Cadmium stress alters cytosine methylation status and expression of a select set of genes in Nicotiana benthamiana

• Published in: Plant science (Limerick) Vol. 284; pp. 16 - 24
• Main Authors: Xin, Cuihua, Chi, Junling, Zhao, Yibo, He, Yindi, Guo, Jiangbo
• Format: Journal Article
• Language: English
• Published: Ireland Elsevier B.V 01.07.2019
• Subjects: Cadmium; Cadmium - toxicity; Cytosine - metabolism; Cytosine methylation; DNA, Plant - drug effects; Gene Expression Regulation, Plant - drug effects; Genes, Plant - drug effects; Genotoxicity; Methylation - drug effects; MSAP; Nicotiana - drug effects; Nicotiana - genetics; Nicotiana - metabolism; Real-Time Polymerase Chain Reaction; Stress, Physiological - drug effects; VIGS; Cadmium; MSAP; Cytosine methylation; Genotoxicity; VIGS
• ISSN: 0168-9452; 1873-2259
• DOI: 10.1016/j.plantsci.2019.03.021

•The genotoxicity of Cd to N. benthamiana were investigated by MSAP and 14 candidate genes were isolated.•Four selected genes were intragenic methylated by genome blasting and alignment in database.•Expressions of four selected genes were related to Cd concentration exposed.•The impacts of Cd on alteration of cytosine methylation status in four selected genes were analyzed and confirmed by BSP.•N. benthamiana with silenced four selected genes showed hypersensitive to Cd exposure.

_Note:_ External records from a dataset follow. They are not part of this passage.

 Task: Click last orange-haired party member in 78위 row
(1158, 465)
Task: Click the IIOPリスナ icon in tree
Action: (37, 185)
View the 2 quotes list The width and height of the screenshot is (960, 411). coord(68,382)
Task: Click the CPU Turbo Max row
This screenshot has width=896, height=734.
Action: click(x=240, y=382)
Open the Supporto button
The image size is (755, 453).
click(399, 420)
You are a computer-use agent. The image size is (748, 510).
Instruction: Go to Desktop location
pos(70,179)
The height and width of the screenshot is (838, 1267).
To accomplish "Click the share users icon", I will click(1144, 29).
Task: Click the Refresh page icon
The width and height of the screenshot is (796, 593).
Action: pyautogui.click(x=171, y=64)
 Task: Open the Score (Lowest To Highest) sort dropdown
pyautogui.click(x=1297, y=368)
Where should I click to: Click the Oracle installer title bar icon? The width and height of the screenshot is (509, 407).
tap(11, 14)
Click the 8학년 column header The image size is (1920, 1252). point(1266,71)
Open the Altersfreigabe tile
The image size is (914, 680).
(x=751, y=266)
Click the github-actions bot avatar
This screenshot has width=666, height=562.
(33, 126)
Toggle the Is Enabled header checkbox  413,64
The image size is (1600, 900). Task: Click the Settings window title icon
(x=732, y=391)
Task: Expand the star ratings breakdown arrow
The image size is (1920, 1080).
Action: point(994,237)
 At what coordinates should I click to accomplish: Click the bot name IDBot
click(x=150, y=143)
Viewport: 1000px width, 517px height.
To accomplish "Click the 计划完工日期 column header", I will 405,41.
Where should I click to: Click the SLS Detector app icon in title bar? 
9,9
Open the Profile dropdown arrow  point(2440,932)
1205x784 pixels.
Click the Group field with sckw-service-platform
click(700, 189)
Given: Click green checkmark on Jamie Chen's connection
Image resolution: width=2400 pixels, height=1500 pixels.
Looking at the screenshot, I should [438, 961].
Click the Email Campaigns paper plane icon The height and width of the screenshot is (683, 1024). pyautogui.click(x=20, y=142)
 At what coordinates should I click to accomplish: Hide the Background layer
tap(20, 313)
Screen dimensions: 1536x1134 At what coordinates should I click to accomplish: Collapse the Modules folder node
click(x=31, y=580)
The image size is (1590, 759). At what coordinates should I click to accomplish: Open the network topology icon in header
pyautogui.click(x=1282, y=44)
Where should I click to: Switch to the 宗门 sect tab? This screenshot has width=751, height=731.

In this paper, we evaluated the genotoxicity of cadmium (Cd) in plants by performing a methylation-sensitive amplification polymorphism (MSAP) on the model plant Nicotiana benthamiana. Among 255 loci examined, 14 genes were found to show altered cytosine methylation patterns in response to Cd stress. Four of those genes (NbMORC3, NbHGSNAT, NbMUT, and NbBG) were selected for further analysis due to their predicted roles in plant development. Cd-induced changes of cytosine methylation status in MSAP fragments of selected genes were confirmed using bisulfite sequencing polymerase chain reaction (BSP). In addition, the expression levels of these genes were found to correlate with cadmium dosage, and a knock-down of these four genes via virus-induced genes silencing (VIGS) led to abnormal development and elevated sensitivity to cadmium stress. Silencing of these four genes resulted in altered cadmium accumulation in different parts of the experimental plants. Our data indicate that cadmium exposure causes dramatic changes in the cytosine methylation status of the plant genome, thus affecting the expression of many genes that are vital for plant growth and are involved in cadmium stress response.